[Problème à résoudre]: Indiquez combien de lignes des données contiennent le mot « Click », en tenant compte des majuscules et des minuscules. Répondez seulement par ce nombre.

[Données fournies]:
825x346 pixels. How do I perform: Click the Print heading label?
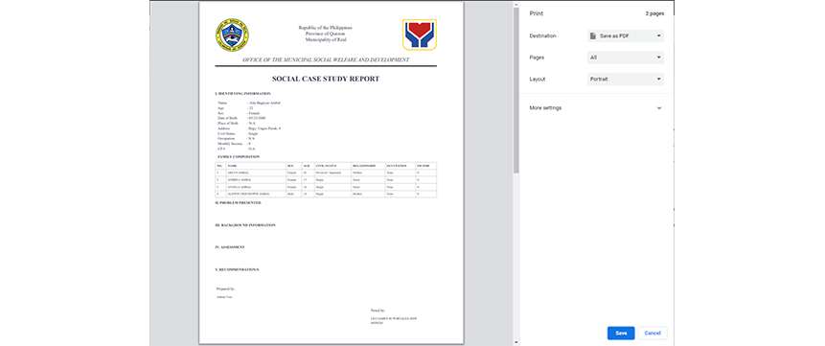537,13

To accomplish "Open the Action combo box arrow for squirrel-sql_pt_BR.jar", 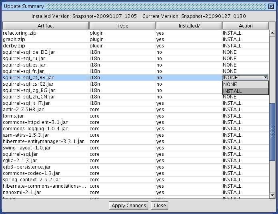I will tap(265, 78).
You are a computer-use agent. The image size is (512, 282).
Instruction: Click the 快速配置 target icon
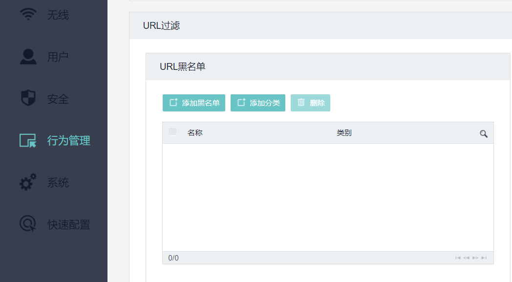pos(28,224)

[Résultat attendu]: 2